» **Exercise task 1**:
Turn the part of the listing that opens with the line containing "Open the Videos" and closes with the line containing "Looking at the" into a numbered list, leaving out any blank lines.

╭─ Passage

# What Speed for a 1/2" round Over Bit



## mack. (Jan 31, 2010)

Hello to all, 

Is this considered a big or small bit? 

I'm not sure due too my lack of experience, so I'm not sure what speed setting to use on my Skil Variable speed router. Any help will be appreciated.

Thanks,
Mack


----------



## jlord (Nov 16, 2009)

Here's a suggestion.

Router Bit Diameter Maximum Speed
Up to 1" 22,000 - 24,000 rpm
1" to 2" 18,000 - 22,000 rpm
2" to 2-1/2" 12,000 - 16,000 rpm
2-1/2" to 3-1/2" 8,000 - 12,000 rpm


----------



## mack. (Jan 31, 2010)

jlord said:


> Here's a suggestion.
> 
> Router Bit Diameter Maximum Speed
> Up to 1" 22,000 - 24,000 rpm
> ...


thanks jlord for your help.

Mack.


----------



## bobj3 (Jan 17, 2006)

Hi Mack 

Just one more that you print out and tack it to wall by your router station. 

=======


----------



## mack. (Jan 31, 2010)

Perfect, thanks Bob J.

Mack


----------



## jschaben (Jun 21, 2009)

bobj3 said:


> Hi Mack
> 
> Just one more that you print out and tack it to wall by your router station.

╰─
╭─ Records for the task

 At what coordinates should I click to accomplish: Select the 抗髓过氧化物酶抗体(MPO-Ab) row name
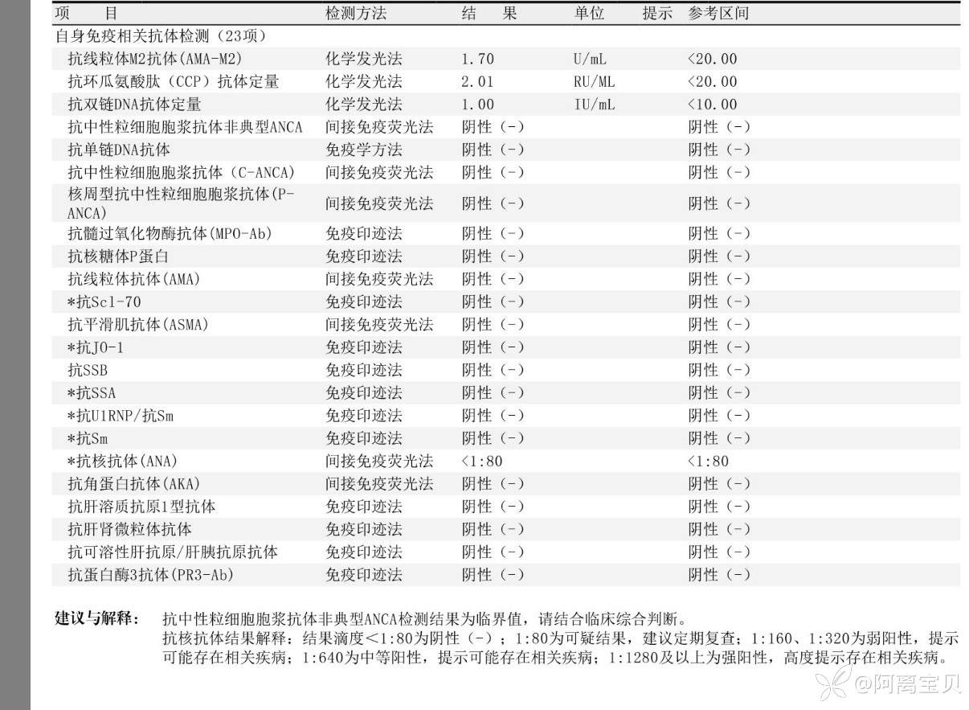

╰─
╭─ Records for the task

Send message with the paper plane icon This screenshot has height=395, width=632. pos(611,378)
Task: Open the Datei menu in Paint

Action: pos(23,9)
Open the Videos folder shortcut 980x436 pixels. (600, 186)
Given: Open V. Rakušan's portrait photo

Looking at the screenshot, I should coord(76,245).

╰─
╭─ Records for the task

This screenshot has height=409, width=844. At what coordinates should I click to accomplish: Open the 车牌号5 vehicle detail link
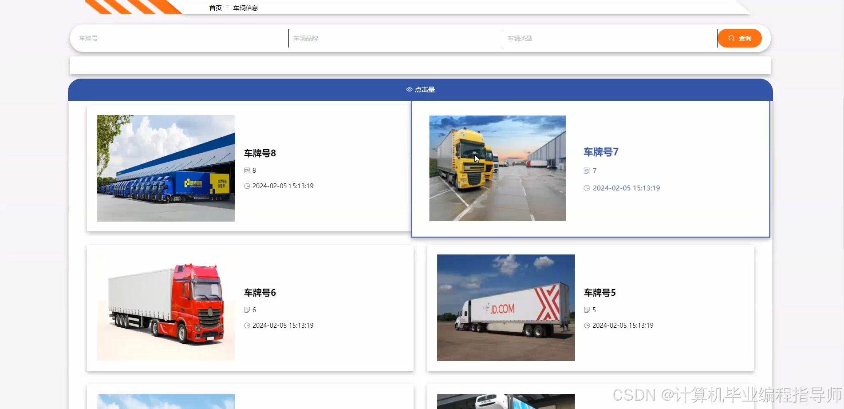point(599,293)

╰─

» **Exercise task 2**:
Continue the forum thread on router speed for a 1/2" round-over bit from the point where it stops.

» **Task output 1**:
1. Open the Videos folder shortcut 980x436 pixels. (600, 186)
2. Given: Open V. Rakušan's portrait photo
3. Looking at the screenshot, I should coord(76,245).

» **Task output 2**:
> 
> =======


I just found this little blurb on MLCS. First time I've seen anything on cutter LENGTH:

_"Please note that for router bits with a carbide height greater than 1-1/2", the bits should be run at 16,000 RPM or less, and the cut should be made in several passes. To reduce Router speed, use a variable speed router or a Speed Control device."_


----------



## crquack (Oct 10, 2008)

That would screw around with the router-as-a-jointer gig on my 2x4s. Not the speed, the several passess thing.


----------



## jschaben (Jun 21, 2009)

crquack said:


> That would screw around with the router-as-a-jointer gig on my 2x4s. Not the speed, the several passess thing.


When I'm using it for a jointer I'm only taking about 45 thou. I use a piece of 20 ga aluminum as a shim on the outfeed. It's already pretty well cut to size. Usually just takes one pass.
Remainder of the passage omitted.